Tendência ou Partidariedade
G. Lukács
Esta conclusão zombeteira de Heine, que neste mesmo período estava mais distante da
"arte pura", da "falta de tendência" do que antes ou depois, mostra que Heine - com um
verdadeiro instinto poético - tinha fortes reservas sobre a essência da "arte da tendência" da
época e, portanto, contra a expressão "tendência". Aqui (como em outros escritos simultâneos)
ele lutou contra o subjetivista, o intelectual e, portanto, contra a abstração geral da literatura de
"tendência". Falaremos rapidamente sobre as razões sociais desta abstração. Aqui queremos
apenas afirmar com um exemplo a justificação destas objeções zombeteiras, com um exemplo
de outro poeta que também via a poesia como um meio de luta. No duelo Herwegh-Freiligrath
sobre o viés ou não partidário do poeta (1843), conflito de grande importância na história da
literatura, Herwegh escreve:
1
Em inglês, presente no Collected Works, vol. 1, p. 119.
2
Em inglês, presente no Collected Workd, vol. 2, p. 137.

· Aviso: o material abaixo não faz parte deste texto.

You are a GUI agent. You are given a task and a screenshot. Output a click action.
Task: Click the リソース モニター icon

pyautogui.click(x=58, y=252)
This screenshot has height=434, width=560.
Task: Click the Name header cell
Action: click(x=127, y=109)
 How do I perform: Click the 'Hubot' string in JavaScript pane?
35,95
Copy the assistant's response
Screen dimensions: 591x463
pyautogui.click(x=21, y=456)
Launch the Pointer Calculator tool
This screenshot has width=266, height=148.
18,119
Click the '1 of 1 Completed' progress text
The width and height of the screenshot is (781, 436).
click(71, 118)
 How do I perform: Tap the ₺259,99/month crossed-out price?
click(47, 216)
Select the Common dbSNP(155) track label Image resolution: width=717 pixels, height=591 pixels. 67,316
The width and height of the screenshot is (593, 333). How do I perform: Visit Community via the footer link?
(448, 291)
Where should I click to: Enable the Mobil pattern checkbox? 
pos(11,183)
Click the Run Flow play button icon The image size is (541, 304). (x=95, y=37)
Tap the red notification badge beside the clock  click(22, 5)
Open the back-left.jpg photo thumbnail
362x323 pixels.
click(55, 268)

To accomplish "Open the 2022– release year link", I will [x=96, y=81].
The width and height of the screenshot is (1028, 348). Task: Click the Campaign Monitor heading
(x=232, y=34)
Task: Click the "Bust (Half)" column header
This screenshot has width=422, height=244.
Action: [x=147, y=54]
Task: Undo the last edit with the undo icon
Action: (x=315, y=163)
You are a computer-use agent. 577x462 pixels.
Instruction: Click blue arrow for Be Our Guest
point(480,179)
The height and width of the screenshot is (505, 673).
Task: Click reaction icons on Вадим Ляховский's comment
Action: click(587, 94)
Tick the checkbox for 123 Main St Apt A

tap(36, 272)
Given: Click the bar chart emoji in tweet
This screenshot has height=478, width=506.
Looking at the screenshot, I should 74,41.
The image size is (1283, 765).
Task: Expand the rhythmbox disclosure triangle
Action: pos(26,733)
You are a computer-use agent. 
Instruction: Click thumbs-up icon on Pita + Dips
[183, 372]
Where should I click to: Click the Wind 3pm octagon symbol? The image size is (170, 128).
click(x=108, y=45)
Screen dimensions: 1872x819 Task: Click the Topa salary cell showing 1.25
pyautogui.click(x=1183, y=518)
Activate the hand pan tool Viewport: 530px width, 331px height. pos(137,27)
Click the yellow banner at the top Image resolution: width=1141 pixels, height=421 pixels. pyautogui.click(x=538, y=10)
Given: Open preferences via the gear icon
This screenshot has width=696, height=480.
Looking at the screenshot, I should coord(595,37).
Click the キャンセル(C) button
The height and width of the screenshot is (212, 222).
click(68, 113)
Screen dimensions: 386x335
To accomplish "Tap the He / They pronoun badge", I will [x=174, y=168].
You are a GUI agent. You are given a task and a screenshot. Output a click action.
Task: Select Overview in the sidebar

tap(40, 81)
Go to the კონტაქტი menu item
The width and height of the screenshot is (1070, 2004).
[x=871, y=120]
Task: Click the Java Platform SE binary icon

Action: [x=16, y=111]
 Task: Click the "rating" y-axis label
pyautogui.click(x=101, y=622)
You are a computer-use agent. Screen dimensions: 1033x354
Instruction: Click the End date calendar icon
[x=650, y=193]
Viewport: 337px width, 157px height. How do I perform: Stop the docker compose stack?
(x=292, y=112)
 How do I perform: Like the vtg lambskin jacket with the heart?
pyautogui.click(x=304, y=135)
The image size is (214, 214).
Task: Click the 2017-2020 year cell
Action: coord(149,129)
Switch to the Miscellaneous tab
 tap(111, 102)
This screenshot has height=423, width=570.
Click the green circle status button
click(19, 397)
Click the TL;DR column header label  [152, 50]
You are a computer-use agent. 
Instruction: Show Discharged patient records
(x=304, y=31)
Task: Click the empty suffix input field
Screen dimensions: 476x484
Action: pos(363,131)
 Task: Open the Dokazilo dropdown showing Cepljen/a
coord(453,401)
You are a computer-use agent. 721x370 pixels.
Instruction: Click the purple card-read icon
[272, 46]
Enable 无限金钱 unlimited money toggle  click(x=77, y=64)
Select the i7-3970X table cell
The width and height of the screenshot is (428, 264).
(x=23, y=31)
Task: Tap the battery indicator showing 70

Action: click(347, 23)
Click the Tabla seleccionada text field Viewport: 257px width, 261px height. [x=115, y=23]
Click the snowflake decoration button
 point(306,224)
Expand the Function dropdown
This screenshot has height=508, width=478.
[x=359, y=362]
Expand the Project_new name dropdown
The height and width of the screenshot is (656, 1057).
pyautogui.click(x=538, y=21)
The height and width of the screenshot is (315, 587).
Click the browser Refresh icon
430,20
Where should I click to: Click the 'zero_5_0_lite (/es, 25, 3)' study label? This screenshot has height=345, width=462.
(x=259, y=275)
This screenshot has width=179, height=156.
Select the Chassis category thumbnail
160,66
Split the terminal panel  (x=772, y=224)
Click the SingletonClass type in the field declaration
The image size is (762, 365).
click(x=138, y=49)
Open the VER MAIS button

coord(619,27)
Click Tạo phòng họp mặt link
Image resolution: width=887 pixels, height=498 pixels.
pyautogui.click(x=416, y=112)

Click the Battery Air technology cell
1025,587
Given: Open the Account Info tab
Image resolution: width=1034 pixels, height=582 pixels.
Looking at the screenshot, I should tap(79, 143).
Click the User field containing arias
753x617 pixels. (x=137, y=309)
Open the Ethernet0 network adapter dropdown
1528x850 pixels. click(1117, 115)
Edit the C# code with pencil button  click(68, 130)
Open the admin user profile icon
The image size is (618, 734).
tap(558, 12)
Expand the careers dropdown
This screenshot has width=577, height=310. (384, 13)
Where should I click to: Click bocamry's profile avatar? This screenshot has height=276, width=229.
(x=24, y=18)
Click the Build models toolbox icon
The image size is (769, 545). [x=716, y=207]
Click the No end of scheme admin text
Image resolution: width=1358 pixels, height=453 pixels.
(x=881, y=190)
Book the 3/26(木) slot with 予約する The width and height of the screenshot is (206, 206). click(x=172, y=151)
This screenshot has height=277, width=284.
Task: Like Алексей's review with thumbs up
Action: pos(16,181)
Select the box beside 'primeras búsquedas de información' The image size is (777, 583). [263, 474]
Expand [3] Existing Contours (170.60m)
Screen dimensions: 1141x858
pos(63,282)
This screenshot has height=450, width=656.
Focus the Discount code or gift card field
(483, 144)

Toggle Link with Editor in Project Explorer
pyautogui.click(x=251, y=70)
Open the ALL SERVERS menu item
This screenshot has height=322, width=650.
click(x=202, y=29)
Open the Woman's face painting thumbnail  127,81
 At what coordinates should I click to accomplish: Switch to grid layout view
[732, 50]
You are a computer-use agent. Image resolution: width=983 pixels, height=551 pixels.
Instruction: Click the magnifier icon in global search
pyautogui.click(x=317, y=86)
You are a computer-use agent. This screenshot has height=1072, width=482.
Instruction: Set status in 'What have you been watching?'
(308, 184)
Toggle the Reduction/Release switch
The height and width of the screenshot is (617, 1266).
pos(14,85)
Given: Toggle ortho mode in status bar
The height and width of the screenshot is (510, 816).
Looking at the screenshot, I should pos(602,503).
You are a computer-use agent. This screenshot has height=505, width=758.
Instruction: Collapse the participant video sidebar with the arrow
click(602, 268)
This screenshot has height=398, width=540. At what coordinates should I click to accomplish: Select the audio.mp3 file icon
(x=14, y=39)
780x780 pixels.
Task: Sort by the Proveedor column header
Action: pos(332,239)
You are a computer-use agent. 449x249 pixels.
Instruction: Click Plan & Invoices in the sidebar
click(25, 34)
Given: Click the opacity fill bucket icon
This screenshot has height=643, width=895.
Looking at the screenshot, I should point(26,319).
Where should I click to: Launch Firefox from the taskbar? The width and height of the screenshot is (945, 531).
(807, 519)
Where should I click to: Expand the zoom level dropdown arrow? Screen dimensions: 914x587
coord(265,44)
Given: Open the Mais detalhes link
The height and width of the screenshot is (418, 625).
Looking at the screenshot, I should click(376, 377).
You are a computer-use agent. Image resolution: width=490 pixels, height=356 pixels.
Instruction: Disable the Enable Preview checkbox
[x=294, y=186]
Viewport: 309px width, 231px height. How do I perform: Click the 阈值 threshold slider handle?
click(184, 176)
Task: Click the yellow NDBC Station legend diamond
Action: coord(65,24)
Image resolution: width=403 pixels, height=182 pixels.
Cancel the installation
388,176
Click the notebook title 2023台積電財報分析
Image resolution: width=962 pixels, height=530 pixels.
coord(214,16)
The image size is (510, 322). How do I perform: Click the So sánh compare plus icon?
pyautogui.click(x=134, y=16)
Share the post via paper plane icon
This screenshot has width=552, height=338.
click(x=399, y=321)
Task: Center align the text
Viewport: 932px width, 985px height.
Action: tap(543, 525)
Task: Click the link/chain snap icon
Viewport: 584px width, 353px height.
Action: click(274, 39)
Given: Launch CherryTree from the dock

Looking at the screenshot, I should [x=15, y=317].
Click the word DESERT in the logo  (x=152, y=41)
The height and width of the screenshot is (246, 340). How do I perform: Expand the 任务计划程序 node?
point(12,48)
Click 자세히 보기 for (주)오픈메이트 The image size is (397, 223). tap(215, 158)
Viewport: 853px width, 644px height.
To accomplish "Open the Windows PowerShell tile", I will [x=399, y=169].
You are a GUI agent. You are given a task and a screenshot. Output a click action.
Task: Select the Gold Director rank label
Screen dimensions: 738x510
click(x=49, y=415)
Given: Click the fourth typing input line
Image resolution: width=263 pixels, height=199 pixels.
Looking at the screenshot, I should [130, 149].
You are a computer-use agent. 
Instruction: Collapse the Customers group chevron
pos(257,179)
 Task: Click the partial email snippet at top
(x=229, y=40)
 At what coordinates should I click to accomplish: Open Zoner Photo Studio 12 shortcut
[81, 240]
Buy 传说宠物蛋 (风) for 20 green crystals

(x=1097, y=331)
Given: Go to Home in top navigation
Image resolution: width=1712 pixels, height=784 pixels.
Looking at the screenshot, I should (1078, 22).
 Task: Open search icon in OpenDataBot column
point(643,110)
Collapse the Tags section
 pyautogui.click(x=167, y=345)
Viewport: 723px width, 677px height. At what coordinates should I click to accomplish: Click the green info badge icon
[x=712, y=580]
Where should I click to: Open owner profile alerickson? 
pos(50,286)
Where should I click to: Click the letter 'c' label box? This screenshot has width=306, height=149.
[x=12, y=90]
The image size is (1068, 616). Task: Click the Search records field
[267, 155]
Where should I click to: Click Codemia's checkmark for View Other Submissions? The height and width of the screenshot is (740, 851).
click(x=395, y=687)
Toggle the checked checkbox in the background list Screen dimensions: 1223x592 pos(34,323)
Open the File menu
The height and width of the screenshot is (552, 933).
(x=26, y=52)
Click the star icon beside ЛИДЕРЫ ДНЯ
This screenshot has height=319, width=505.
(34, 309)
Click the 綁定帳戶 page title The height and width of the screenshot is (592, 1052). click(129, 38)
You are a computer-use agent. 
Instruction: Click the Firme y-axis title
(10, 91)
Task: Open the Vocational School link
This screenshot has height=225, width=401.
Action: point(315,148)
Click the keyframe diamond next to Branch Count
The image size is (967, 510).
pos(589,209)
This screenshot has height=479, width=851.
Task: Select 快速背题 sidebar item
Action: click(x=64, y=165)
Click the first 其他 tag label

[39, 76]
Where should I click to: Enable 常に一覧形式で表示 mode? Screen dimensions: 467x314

Ele luta a favor do partidarismo em geral, contra a interpretação de Freiligrath da
época: "O poeta permanece numa torre de observação mais alta do que as muralhas do partido".
Há dois traços notáveis. Primeiro, de acordo com Herwegh a questão do partidarismo ou não
(ou, de acordo com a terminologia posterior: "arte da tendência" ou "arte pura") é uma decisão
subjetiva, não uma lei inevitável de qualquer literatura, como produto e arma da luta de classes.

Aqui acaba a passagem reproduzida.